Le pays traverse une période d’inaction. Les remaniements, à défaut d’être de vrais accélérateurs, ont souvent servi à une oxygénation, fût-elle éphémère, du travail gouvernemental. L’attente lasse de ce jeu de chaises musicales s’est transformée en résignation. Voire en acceptation de l’immobilisme. L’opinion publique semble être passée à autre chose, comme si elle avait été mise dans la confidence que le chef de l’Etat ne bougerait pas avant un certain temps.
Depuis le 4 janvier 2019, Paul Biya n’a pas remanié son gouvernement, malgré des élections législatives de février 2020, qui ont rafraîchi la majorité RDPC à l’Assemblée nationale, et plusieurs décès de ministres en fonction. Comment comprendre cette longévité aussi surprenante qu’exceptionnelle d’une équipe gouvernementale ? Cette question ne se pose que parce que le chef de l’Etat semblait s’être fixé une durée de vie moyenne de gouvernement d’un peu plus d’un an. En tout cas, en 41 ans de pouvoir, Paul Biya a remanié 34 fois. De 1982 à 1989, il a composé 13 gouvernements différents. Le remaniement est une arme politique dont Paul Biya aura usé et, sans doute, abusé.
Il est donc intriguant de voir ce renard politique renoncé, sur la fin, à son arme politique favorite. Le chef de l’Etat s’est-il, sur le tard, rendu compte que le changement régulier des ministres n’est pas forcément corrélé à la performance gouvernementale ? Rien n’est moins sûr. Cette évidence s’est si longtemps posée à son analyse réputée fine qu’on en déduit que le remaniement chez Paul Biya est d’abord une question d’arithmétique électorale et de tactique socio-politique avant d’être la recherche d’efficacité. Ce qui était vrai hier ne l’est-il plus aujourd’hui ?

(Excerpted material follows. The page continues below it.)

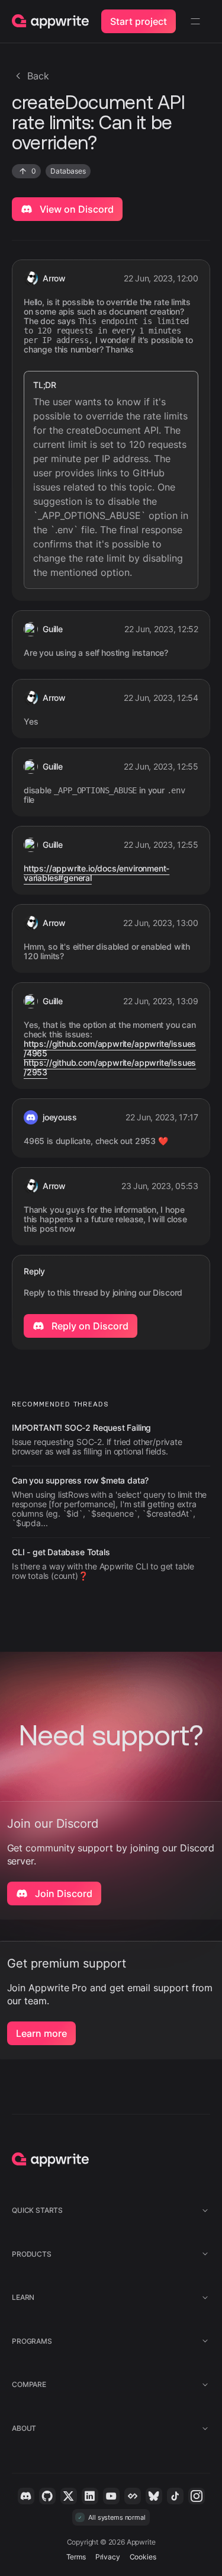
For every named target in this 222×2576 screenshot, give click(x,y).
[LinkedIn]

A l’évidence, on ne peut analyser la longévité actuelle du gouvernement sans faire le lien avec l’ambiance de fin de règne qui prévaut au sein de la biyaïe. A 90 ans d’âge, le calme et la sérénité sont d’or. Et le statu quo de diamant. Le sphinx de Mvomeka n’a jamais supporté d’être bousculé, maintenant il ne rêve que de stabilité. Dans six mois, le gouvernement du 4 janvier 2019 aura effectué son quinquennat, l’équivalent d’un mandat présidentiel dans certains pays, un record. Paul Biya n’a pas changé son plus proche collaborateur –le SGPR– depuis 12 ans, ce qui est inédit. La relation avec le directeur de son cabinet civil depuis six ans, Samuel Mvondo Ayolo, est si fusionnelle, si filiale et si apaisée qu’on dirait un père et son fils. Son propre fils, Franck Biya, son épouse, Chantal et son conseiller spécial, le contre-amiral Joseph Fouda complètent son entourage immédiat où Paul Biya n’admet plus de présence tectonique.
A quelques mois de la borne symbolique du 4 janvier 2024, on établira si le chef de l’Etat a eu tort toute sa vie politique en changeant de ministres tout le temps. D’ores et déjà, il est permis de dire que rien n’a fondamentalement changé, le gouvernement est toujours aussi inefficace à projeter le pays vers une dynamique de croissance et de prospérité. Le temps de réalisation des projets est toujours aussi long. La réactivité des ministres est tout autant faible. Les dernières nouvelles économiques sont même simplement mauvaises, avec une dégradation de la notation du pays. Le ministre des Finances doit déployer un surcroît d’ingéniosité pour honorer le service de la dette publique, tout en dégageant suffisamment de ressources pour assurer le fonctionnement de l’Etat et financer l’investissement public.
Il n’est pas pertinent de lier les contreperformances du gouvernement actuel à son exceptionnelle longévité. Il s’avère que beaucoup de ministres ont depuis atteint leur seuil d’incompétence, incapables de se réinventer. D’où cette impression d’un pays en panne, où les ordures ménagère répandent leurs exhalaisons pestilentielles dans nos cités, où les routes tuent à concurrence avec les pathologies, où les immeubles s’effondrent tels des châteaux de cartes… sans qu’aucun responsable ne paie pour ces fautes.